Material provided:
-.-.-

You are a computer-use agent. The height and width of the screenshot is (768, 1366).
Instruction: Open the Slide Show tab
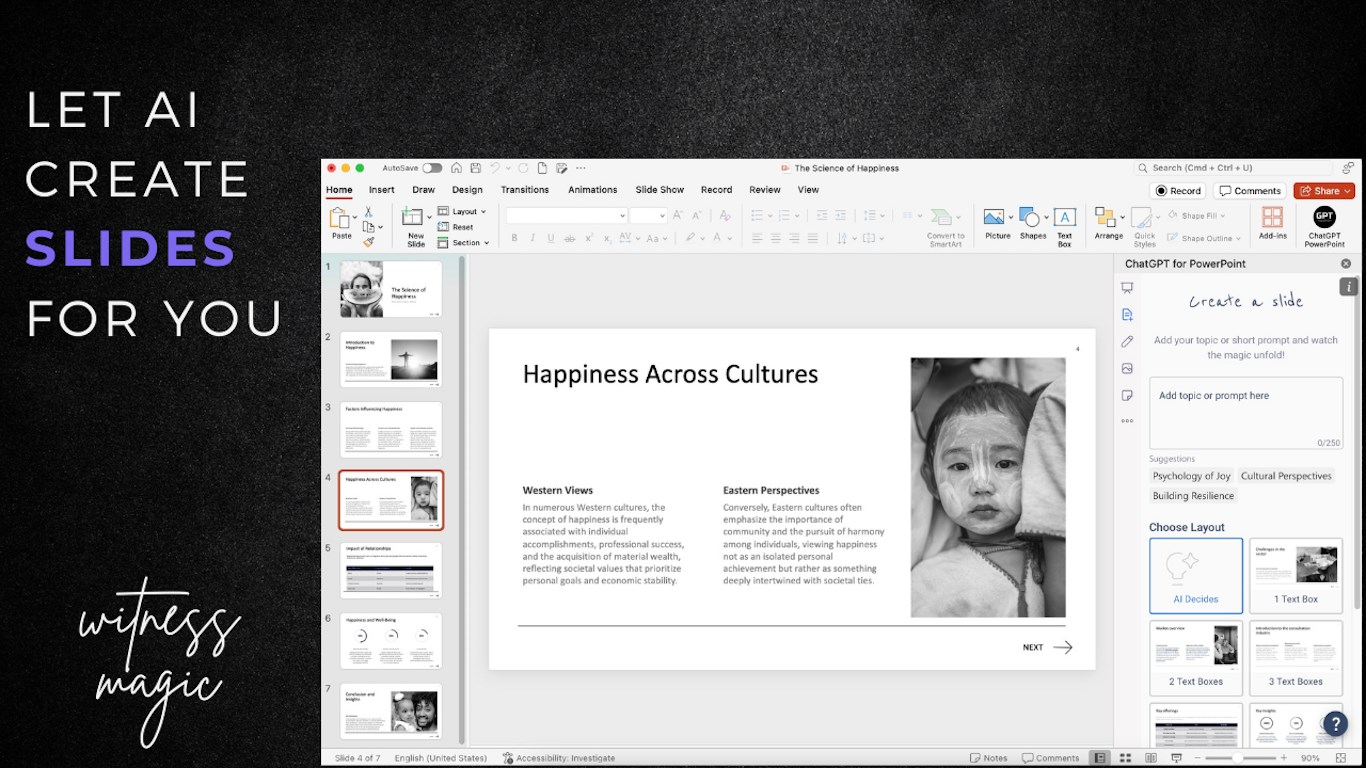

-.-.-

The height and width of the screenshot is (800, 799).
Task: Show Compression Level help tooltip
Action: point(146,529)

-.-.-

Problem statement:
How many lines in the data above contain the string "Show" with matching case? Reply with the number alone.

Solution to this task:
2